The United Nations Office for Project Services (UNOPS)

Building capacity to protect tigers in Bangladesh

This article was published more than two years ago. Some information may no longer be accurate.

Years of being hunted by poachers and a decreasing habitat due to deforestation threaten the survival of Royal Bengal tigers. Here’s how one man's passion for protecting them is helping to save them.

"I wanted to be like Dr. Salim Ali," explains Dr. Md. Anwarul Islam of his mentor, a prominent ornithologist and naturalist who was perhaps better known as the Birdman of India. After becoming interested in wildlife while at university and completing his PhD under Dr. Ali, Dr. Anwar used his natural passion for helping others to protect animals and preserve their environment.
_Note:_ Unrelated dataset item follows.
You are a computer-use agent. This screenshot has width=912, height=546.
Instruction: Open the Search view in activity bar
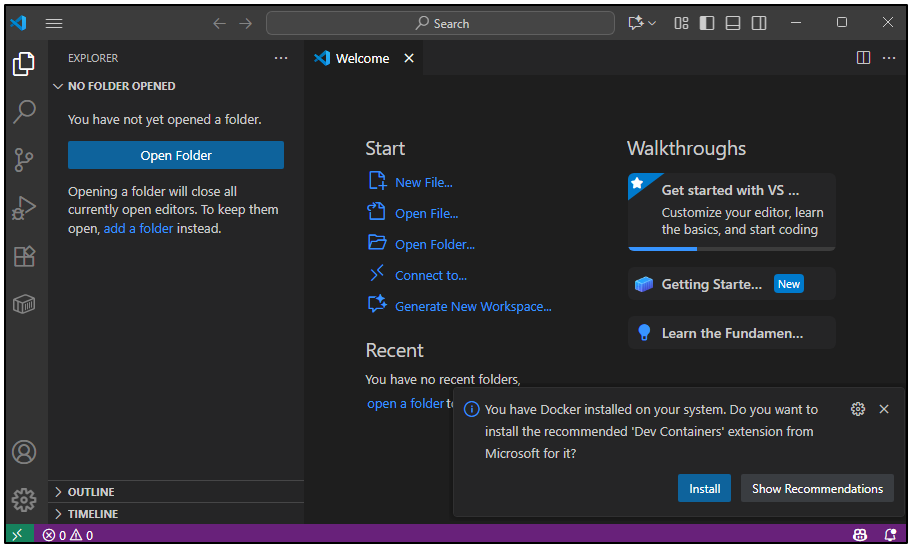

Dr. Anwar started the Wildlife Trust of Bangladesh, later renamed WildTeam, a leading conservation NGO in 2003. Initially focused on conservation work for many different species, the organization later decided to focus on just one in order to make the best use of their resources. Since they play a critical role within their entire ecosystem, WildTeam decided to concentrate their conservation efforts on Royal Bengal Tigers. The Royal Bengal Tigers, identified as a national symbol in Bangladesh, are categorized as an endangered species. Figures in 2015 estimate only about 106 cats survive in the wild in the Sundarbans.

In 2014, the United States Agency for International Development (USAID) initiated the Bengal Tiger Conservation Activity (BAGH) to help improve the biodiversity of the Sundarbans UNESCO World Heritage site and promote the conservation of the Royal Bengal Tiger. USAID engaged WildTeam to implement the project due to their extensive knowledge on tiger conservation, including helping to write Bangladesh's very first Tiger Action Plan.

Beginning with just five volunteers, WildTeam has continued to grow over the years and now has a staff of 95. Most of them are working on the BAGH project, for which WildTeam received an $11.8 million grant from USAID. The organization also had to meet minimum standards in several areas, including financial, procurement, human resources, project and USAID grants management to be eligible to receive this funding. To help WildTeam with their expansion plans, USAID partnered with UNOPS based on their expertise in developing local capacities. UNOPS analyzed the needs of both the USAID BAGH activity specifically and also of WildTeam in general.

The work done by UNOPS will help make sure the money invested into the project is well directed to achieve our goal of protecting the Royal Bengal Tiger in Bangladesh.

M. Anwarul Islam - beneficiary of UNOPS advisory services, Bangladesh
Dr. Anwar speaking at an event launching a conservation programme to protect the Sundarbans

"Although initially expected to help with only the BAGH activity work, UNOPS understands that capacity building support needs to be integrated into the entire organization for long-term use," explains Dr. Anwar.

The rapid growth added more pressure on the operational demands of the organization as its work increased. Although Dr. Anwar was very experienced when it came to managing smaller projects, this expansion created a challenge for WildTeam.

UNOPS helped WildTeam develop process maps that enabled the organization to define roles and responsibilities. "It's great that UNOPS staff comes in with a very clear idea of what we need to achieve," adds Dr Anwar. "But they are keen to learn. They don't come to us with a solution, but try to achieve it with us together. The team feels comfortable working with them since they never reject any idea and are willing to try out suggestions from the team."

"What UNOPS is doing is not a top-down or bottom-up method," explains Joy Balane, Team Leader of the UNOPS USAID Organizational Capacity Development Project. "We use both methods, where appropriate. The final output is something that the WildTeam members come up with themselves."

As WildTeam continues to implement USAID's BAGH activity, the support provided by UNOPS will assist them with meeting the project's goals.

"The work done by UNOPS will help make sure the money invested into the project is well directed to achieve our goal of protecting the Royal Bengal Tiger in Bangladesh" explains Dr. Anwar.

About USAID:

The U.S. Agency for International Development administers the U.S. foreign assistance programme providing economic and humanitarian assistance in more than 80 countries worldwide.